» **Task brief**:
Rewrite the part that opens with the line containing "Find the location" and closes with the line containing "rsi-indicator-label: RSI(14) 55.30 is", replacing "location" with "position" and leaving everything else unchanged.

» **Records supplied**:
╭──

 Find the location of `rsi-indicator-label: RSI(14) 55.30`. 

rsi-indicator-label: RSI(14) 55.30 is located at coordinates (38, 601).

╰──
╭──

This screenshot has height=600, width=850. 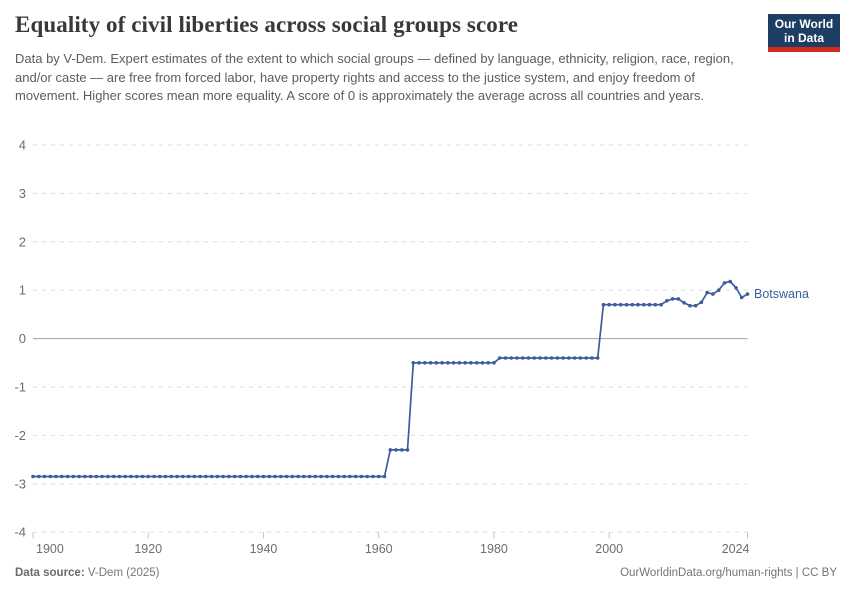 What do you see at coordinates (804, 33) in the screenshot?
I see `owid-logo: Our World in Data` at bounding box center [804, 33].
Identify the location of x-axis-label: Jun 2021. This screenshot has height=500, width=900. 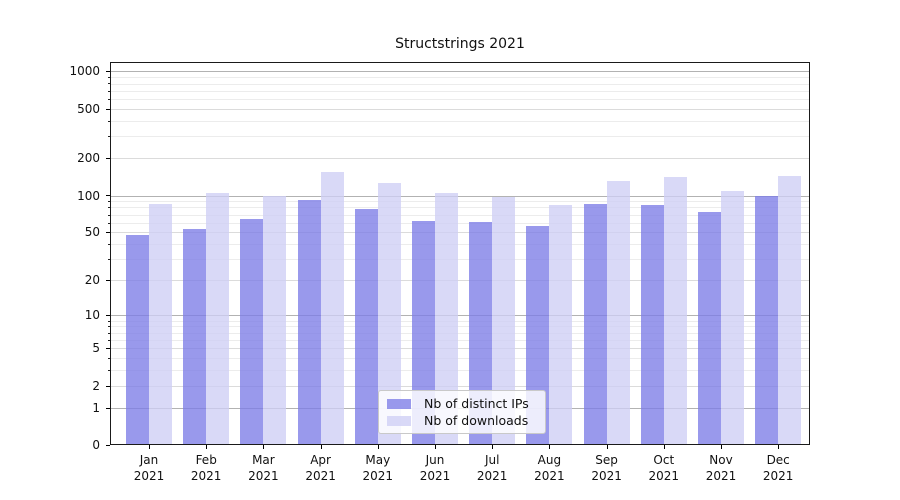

╰──
╭──

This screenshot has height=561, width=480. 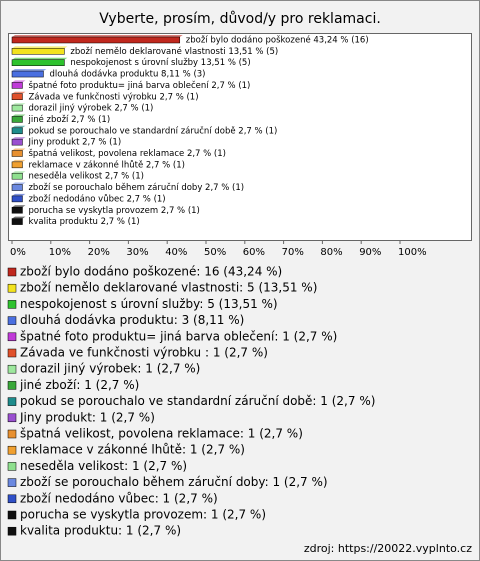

╰──

» **Problem solution**:
 Find the position of `rsi-indicator-label: RSI(14) 55.30`. 

rsi-indicator-label: RSI(14) 55.30 is located at coordinates (38, 601).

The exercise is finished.